История с Китси на время вытеснила у меня из головы визит Бориса, но стоило мне заснуть, и все это бочком просочилось в мои сны. Дважды я просыпался, подкидывался на кровати: один раз от того, что в хранилище кошмарным сном хлопает распахнутая дверь, а снаружи какие-то женщины в платках дерутся из-за кучки поношенной одежды; в другой раз, уснув, я переместился в новую часть того же сна — хранилище превратилось в задрапированное хлипкими занавесками пространство
Я посмотрел на телефон: четыре утра. Еще тошные полчаса — и я, голый по пояс, в темноте сажусь на кровати и, словно мошенник в каком-нибудь французском фильме, закуриваю и гляжу из окна на Лексингтон-авеню — в этот час там почти пустынно: только-только выезжают на работу такси, или с работы, как знать. Но сон, который кажется мне вещим, никак не рассеется, так и висит ядовитым облаком, а сердце у меня до сих пор колотится от его летучей опасности, от его пагубности и простора.
Пристрелить надо. Я переживал за картину, даже когда думал, что она круглый год лежит себе в безопасных условиях (как меня бодрым профессиональным тоном заверял рекламный буклет хранилища), при допустимых для хранения температуре 21 °C и влажности 50 процентов. Такую вещь нельзя просто куда-то засунуть. Ее нельзя было переохлаждать, нагревать, подвергать воздействию влаги или прямого солнечного света. Ее нужно было держать в строго выверенных условиях, как орхидеи в цветочной лавке.
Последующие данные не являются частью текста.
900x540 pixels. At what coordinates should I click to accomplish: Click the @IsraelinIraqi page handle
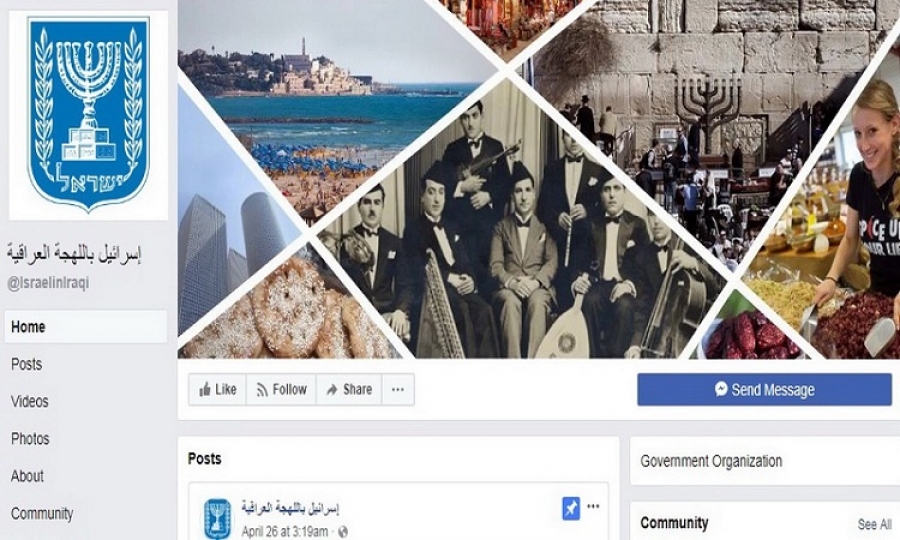48,283
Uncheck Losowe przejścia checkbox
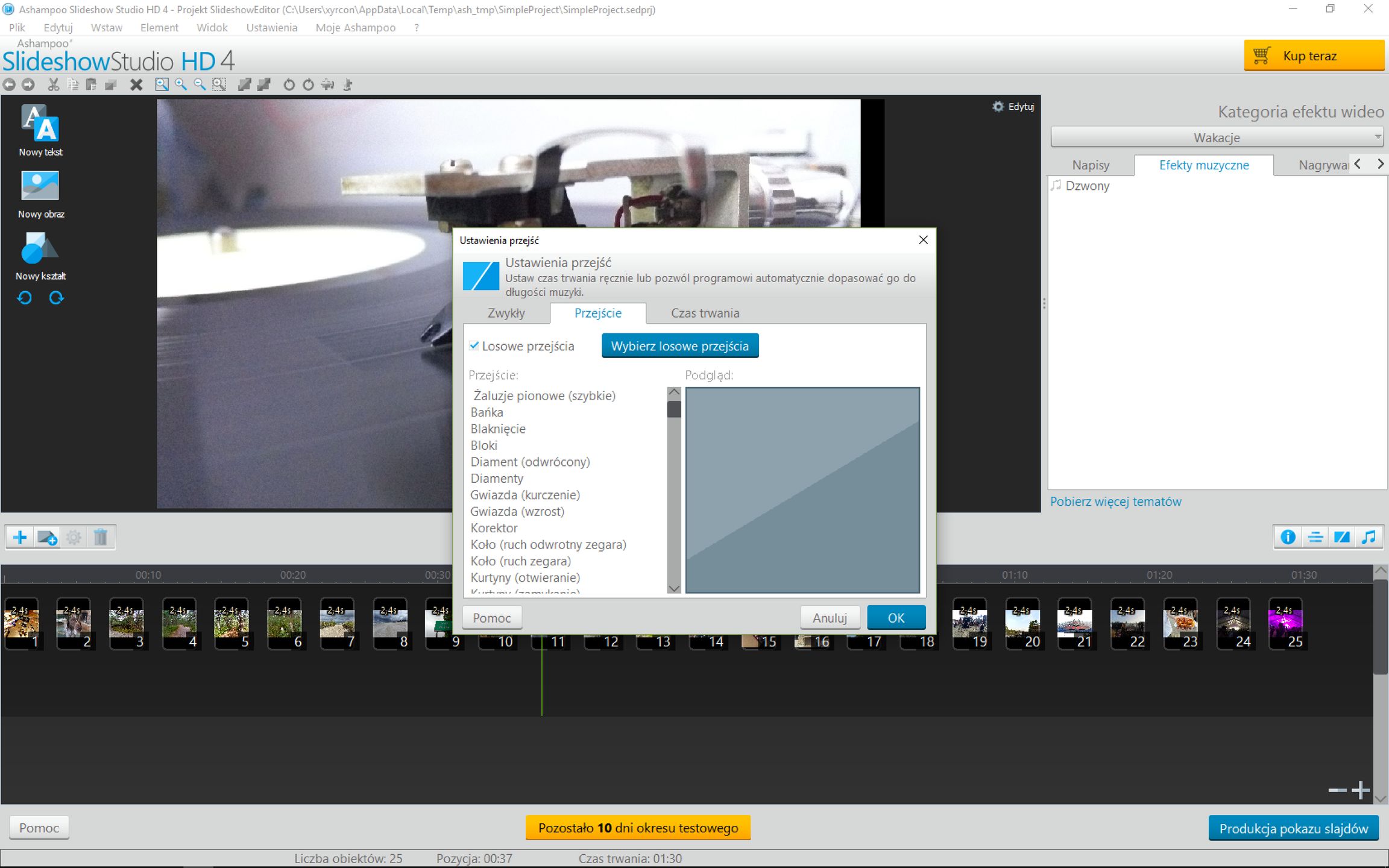Image resolution: width=1389 pixels, height=868 pixels. (474, 345)
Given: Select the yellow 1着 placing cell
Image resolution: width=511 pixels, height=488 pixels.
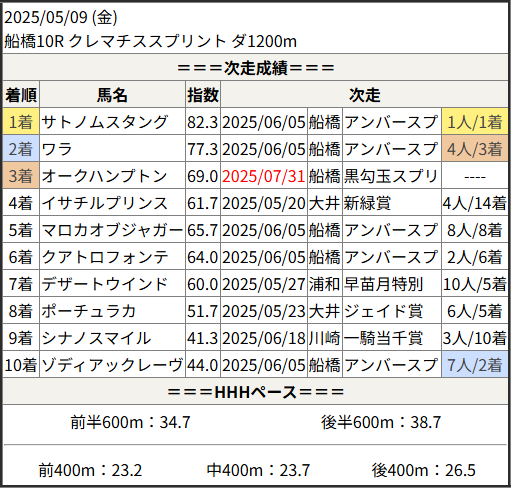Looking at the screenshot, I should click(21, 122).
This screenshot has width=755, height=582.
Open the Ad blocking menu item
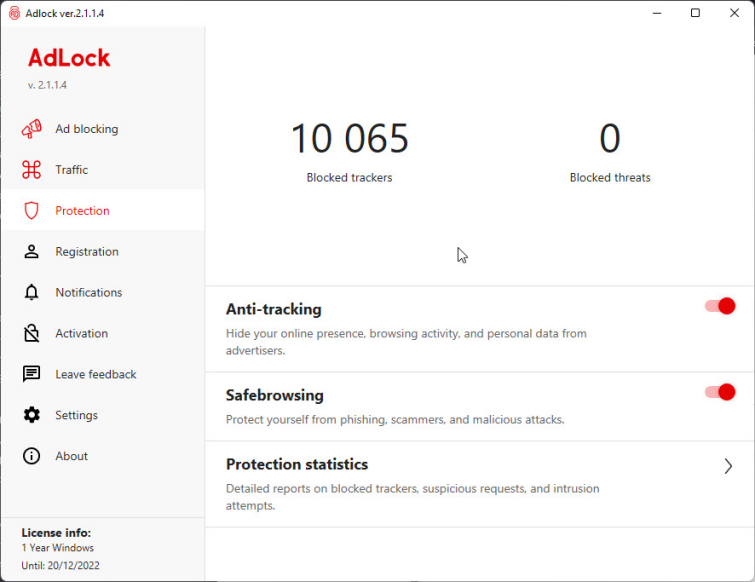point(86,129)
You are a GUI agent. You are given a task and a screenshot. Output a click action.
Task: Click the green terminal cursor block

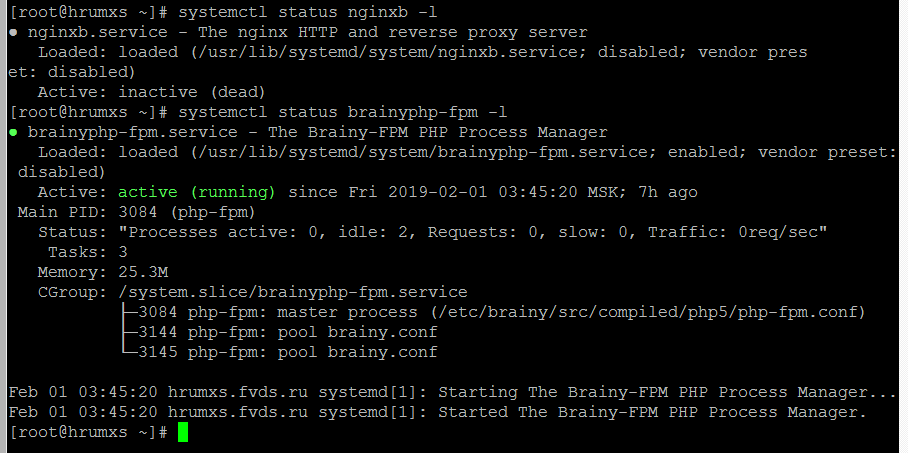point(182,432)
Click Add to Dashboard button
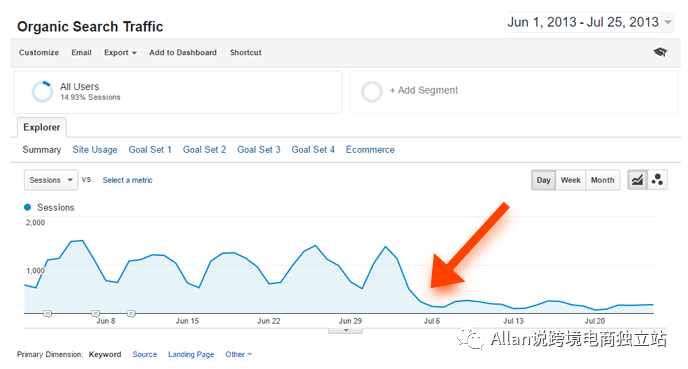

Стоило мне представить, как ее прячут за печь для пиццы, и мое идолопоклонническое сердце заходилось от ужаса, по-другому, конечно, но все равно почти как в тот раз, когда я думал, что водитель выкинет бедного Поппера из автобуса: в дождь, у обочины, черт знает где.
Да и потом: а сколько картина пробыла у Бориса? У Бориса-то! Даже квартира Хорста, который считал себя таким ценителем искусства, показалась мне не слишком уж приспособленной для хранения шедевров. Жутких примеров хоть отбавляй: рембрандтовский «Шторм на море Галилейском», его единственный морской пейзаж, говорят, безвозвратно уничтожен из-за неправильных условий хранения. «Любовное письмо», шедевр Вермеера, вор-официант вырезал из рамы, а потом сложил и засунул под матрас, от чего картина помялась и облупилась на сгибах. «Бедность» Пикассо и «Таитянский пейзаж» Гогена попорчены водой, потому что какой-то имбецил спрятал их в общественном туалете. Когда я, как помешанный, читал все на эту тему, больше всего меня ужаснула история про картину Караваджо «Рождество со святым Франциском и святым Лаврентием», которую выкрали из часовни Святого Лаврентия: полотно так небрежно выкромсали из рамы, что коллекционер, который заказал кражу, разрыдался и отказался забирать картину.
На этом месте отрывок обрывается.